DOCUMENT EXTRACT:
>>>>>

Tomlinson v. Ward

Petitioner was appointed a corrections officer on June 1,1982, on which date his probationary period of one year commenced pursuant to Personnel Rules and Regulations 5.2.1 (a). He was terminated without an evidentiary hearing on June 7, 1983. This CPLR article 78 proceeding was brought to challenge the outright dismissal upon the ground that as petitioner was hired on June 1, 1982, his probationary period ended May 31, 1983. Petitioner alleged that he had not consented to any extension of the one-year period pursuant to Personnel Rules and Regulations 5.2.8. Accordingly, he asserts that by June 7,1983, he had attained the status of a permanent civil service employee who could not be removed without a hearing pursuant to Civil Service Law § 75.

Respondents’ motion to dismiss, pursuant to CPLR 7804 (f), was premised upon the ground that the probationary period is to *538be extended by the number of days on pay status that the probationer was not performing the duties of the position (Department of Personnel’s Policy and Procedure No. 615-77a, 1ÍA.5).

It is undisputed that petitioner was on jury duty for at least 23 days during the probationary period, and thus did not perform his duties. The 23 days may be added to the expiration of the probationary term, as provided in the Rules for the Classified Service of the Department of Civil Service (4 NYCRR 4.5 [f]). Since petitioner was not performing his duties, the probationary period extended 23 days beyond May 31,1983, so that the June 7 termination occurred while petitioner was still on probation. He therefore could be terminated without a specification of reasons and without a hearing. There is no evidence that the termination was in bad faith.

<<<<<

USING THE INFORMATION:
(a) Transcribe the part of the Tomlinson v. Ward opinion starting at "Petitioner was appointed" and ending at "Service Law § 75.".
(b) Render this sentence from the Tomlinson v. Ward opinion in Spanish: "There is no evidence that the termination was in bad faith."
Base every response solely on the text above.

Dataset items:
>>>>>

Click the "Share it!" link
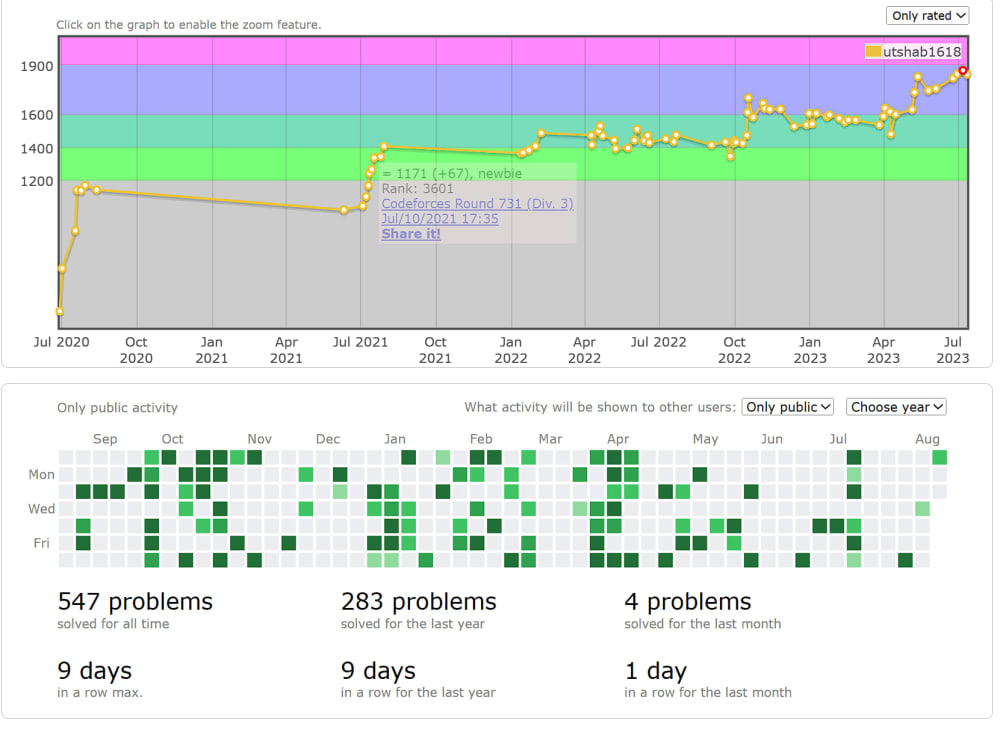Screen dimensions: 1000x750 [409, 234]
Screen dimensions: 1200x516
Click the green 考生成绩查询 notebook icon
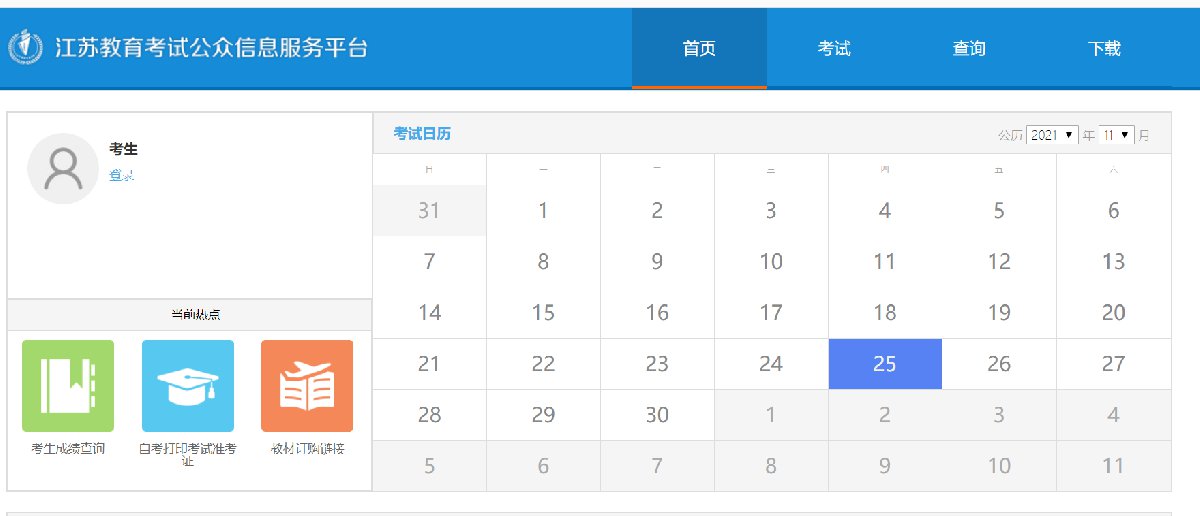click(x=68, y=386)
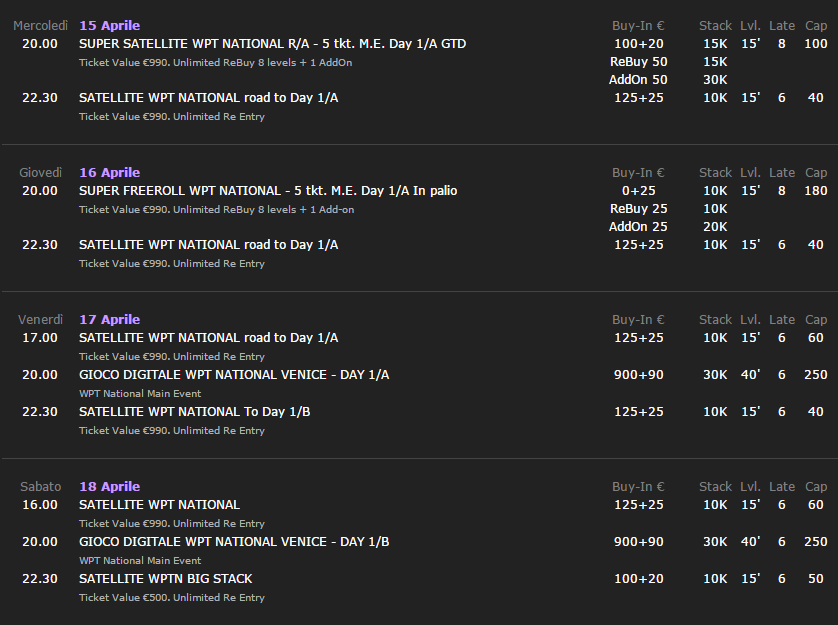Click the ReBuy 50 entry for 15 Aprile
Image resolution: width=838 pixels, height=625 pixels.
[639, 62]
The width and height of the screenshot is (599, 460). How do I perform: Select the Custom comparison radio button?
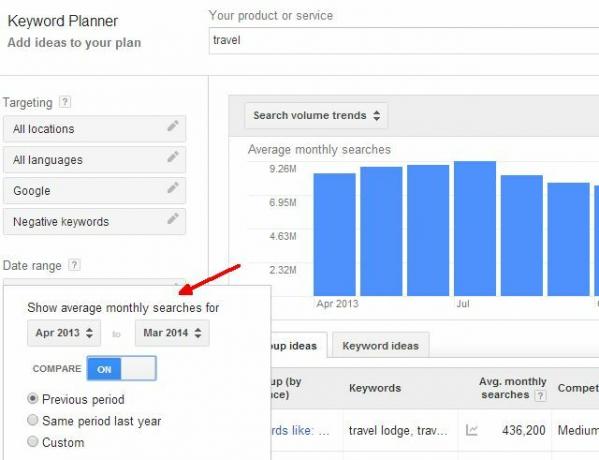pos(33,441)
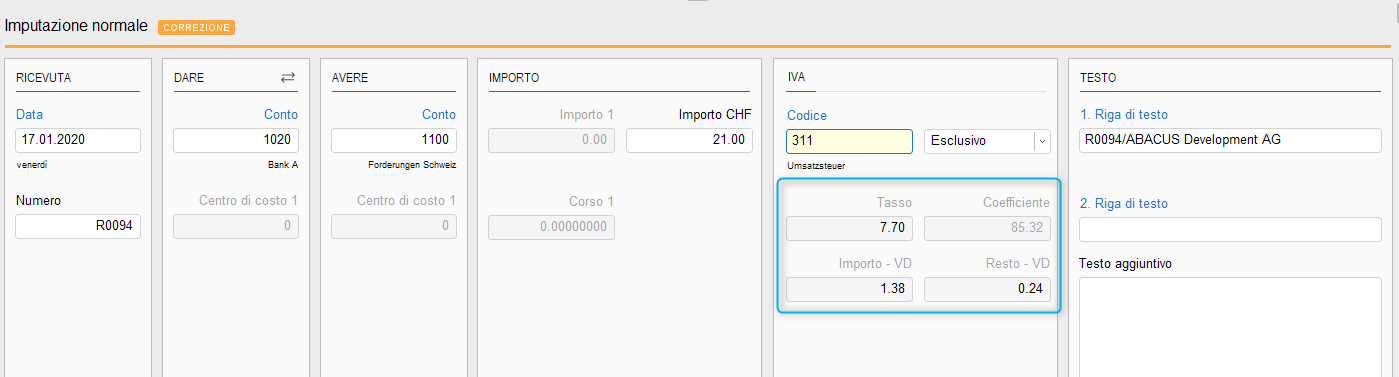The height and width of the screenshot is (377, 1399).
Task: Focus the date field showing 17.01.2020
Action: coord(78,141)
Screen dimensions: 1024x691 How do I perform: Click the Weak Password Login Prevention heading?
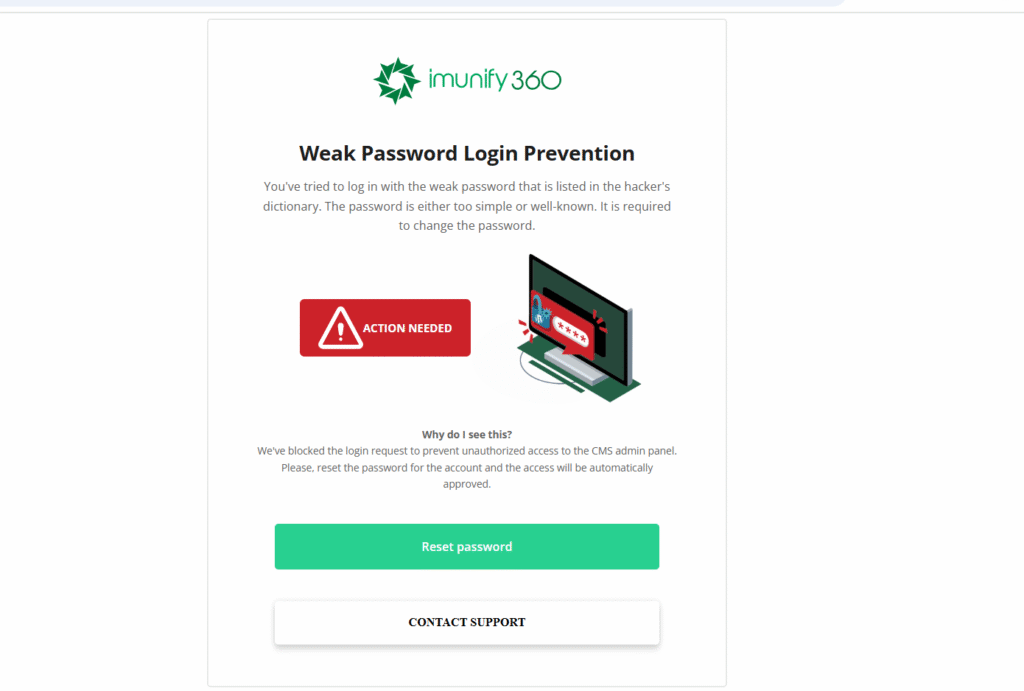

<<<<<

ANSWERS BY ITEM:
(a)
Petitioner was appointed a corrections officer on June 1,1982, on which date his probationary period of one year commenced pursuant to Personnel Rules and Regulations 5.2.1 (a). He was terminated without an evidentiary hearing on June 7, 1983. This CPLR article 78 proceeding was brought to challenge the outright dismissal upon the ground that as petitioner was hired on June 1, 1982, his probationary period ended May 31, 1983. Petitioner alleged that he had not consented to any extension of the one-year period pursuant to Personnel Rules and Regulations 5.2.8. Accordingly, he asserts that by June 7,1983, he had attained the status of a permanent civil service employee who could not be removed without a hearing pursuant to Civil Service Law § 75.

(b) No hay pruebas de que el despido haya sido de mala fe.